「発掘〜遺構〜」運搬

昨日準備しておいた「発掘〜遺構〜」を、今日は撮影場所まで運搬しました。昨日に続いて手伝いが居ないので、額に汗してレンタルトラックで3往復しました。台座はまだ出来ておらず、鉄製のスタンドを仮の台座としました。台座は現在制作中の「構築〜起源〜」の一部を使うつもりでいます。「発掘〜遺構〜」はひとつひとつの部品が大きく、また重いので箱は木箱にしてあります。ダンボールでは壊れてしまう心配があります。「発掘〜遺構〜」は混在した都市空間をパノラマのように展開する作品です。その都市空間を見る人の視点に合わせたいので高さ90センチほどの台座が必要なのです。昨日からきつい仕事ばかりで身体がヘトヘトです。明日からの公務に差しさわりがあるかもしれないと思うほどです。             Yutaka Aihara.com

「発掘〜遺構〜」準備開始

今年7月に予定している個展に出品する「発掘〜遺構〜」は6畳大のスペースを必要とする今までで一番大きな作品です。集合体で構成されているので、部品を梱包した箱がまるで引越し荷物のように自宅の車庫を占領しています。20日にカメラマンが来て撮影をするので、今日は部品を倉庫から出し、それぞれの番号確認や撮影場所に運搬するための準備を行いました。今日は手伝ってくれる学生が一人も居なかったので、自分一人で倉庫から自宅の車庫まで多くの箱を運ばなければなりませんでした。たちまち身体中の筋肉が悲鳴を上げてしまいました。おまけに今日は陽気が暖かったので、夏の時期のように額から汗が流れだし、Tシャツを何枚も替えました。彫刻は身体が頑丈でないと出来ない創作だなとつくづく思います。明日はこれを撮影場所に運搬します。トラックをレンタルしています。明日も元気を出さなければならない一日になりそうです。                  Yutaka Aihara.com

ぼんやりした時間

公務に創作、あれもこれも忙しくて、ぼんやりと過ごす時間がありません。眠る前のひと時がホッとできる時間帯です。この日課としているブログを書き終えれば寝ていいと自分に言い聞かせています。それでも夜になって、まだブログもRECORDも描けていないのに思考が停止してしまう時があります。ぼんやりした時間を過ごす気持ちよさに、仕事をやる元気が負けてしまい、うつらうつらしてしまうのです。今もちょうど11時近くになって、思考が途切れそうです。明日は週末です。そろそろ図録のための撮影が近づいていて、その準備に追われる一日になりそうです。
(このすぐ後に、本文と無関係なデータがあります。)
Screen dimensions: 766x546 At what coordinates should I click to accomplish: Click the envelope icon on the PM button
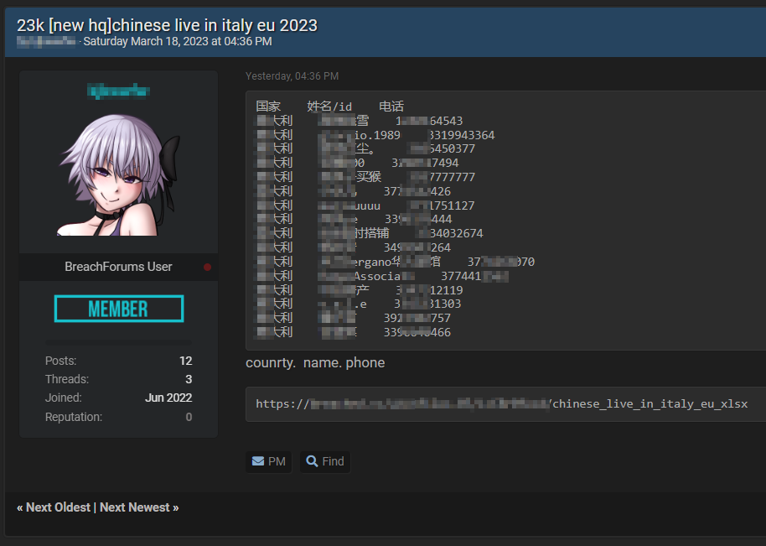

暖かくなってきた春の陽気のせいで、身体がだるく感じられますが、週末は再び身体と心に鞭を打って頑張ろうと思っています。                    Yutaka Aihara.com

ヴェニスの路地散策

閉塞感のある空間の面白さは路地にあると思います。その中でもとりわけ楽しい街はヴェニスでしょう。滞欧時代に数回訪れたことのあるお気に入りの街です。何と言っても迷路のように入り組んだ路地を歩くと、舞台に出てくるような広場が現れ、運河の橋も現れ、お洒落な商店があったりします。巨大な野外彫刻の中を歩き回る感覚です。壁の色も剥げ落ちて、いい感じになっています。水の都とは言いますが、自分にとってヴェニスはまさに路地の都、迷路の回廊、都市というタイトルのついたオープンギャラリーなのです。上を見ると石造りの建物に切り取られた空がぽっかりしていて、街の閉塞感を忘れさせてくれます。石畳のデコボコ感はゆっくりした散歩にちょうどいいのです。また夜の路地は郷愁に満ちて、ヒタヒタという水音とともに不思議な空間に誘ってくれます。                   Yutaka Aihara.com

洞窟の空間に思う

前のブログに閉塞された空間の魅力について書きました。閉塞された空間の規模が大きくなったものが洞窟です。自分が幼かった頃に家の近くにあった小川が流れる小さなトンネル。20代の頃トルコの旅先で体験した地下都市。日本各地にある鍾乳洞。いずれもそこに行って洞窟を見つければ必ず入ってみたくなるのです。空間が限定され、そこにある空気の容量まで感受できる面白さがいいと思っています。がらんどうの作品の中に入っているような感覚です。ただし閉所が苦手な自分は長くは居られませんが、洞窟紛いの居酒屋は大好きで、雰囲気がいいと長居も苦になりません。いずれ洞窟を使ったギャラリーでもできないものかと願っています。そうしたギャラリーがあれば個展をしてみたいものです。                  Yutaka Aihara.com

イベントは活性剤

職場で大きなイベントがありました。自分はその運営にあたりました。公務でのイベントもそうですが、個展のオープニングもイベントです。そうしたイベントは人を活性させると思います。自分も何かにけじめをつける思いで参加しています。イベントは見る側より運営する側の方が断然面白いと思います。大変な労力がありますが、そのぶん反応があって得るものが大きいと感じます。来月は人事発表があり、出会いと別れが待っています。これもイベントです。7月には個展のオープニングがあり、慣れているとはいえ今回の反応が気になるところです。またブログを使って宣伝させていただきます。その節はよろしくお願いします。                 Yutaka Aihara.com

HPに「OTHER」アップ

陶彫ランプシェードのことをよくブログに書いています。今日、ホームページに陶彫ランプシェードや球体オブジェや小物を掲載したページをアップしました。「OTHER」というタイトルをつけています。その中の「骨の箸置き」は価格も載せています。こうした小物をこれからも作っていこうと思っています。自分は器や日用品はほとんど作ったことがありません。栃木県益子や茨城県笠間に器作りの友人がいるのにも関わらず、どうしたものか器を作らずにきました。自分にとって陶芸は彫刻の表現のひとつで、陶芸として作品を考えることはしていないのです。使いやすい器とか、用途のある美とかは自分にとって未知の世界です。これも造形の手段として、これからやってみようと思っています。さしずめ「OTHER」はその範疇に属する作品をまとめてお見せする窓にしようと考えています。ホームページにはこのブログの最後にあるアドレスをクリックすると入れます。よろしくお願いします。                               Yutaka Aihara.com

素材を求めて…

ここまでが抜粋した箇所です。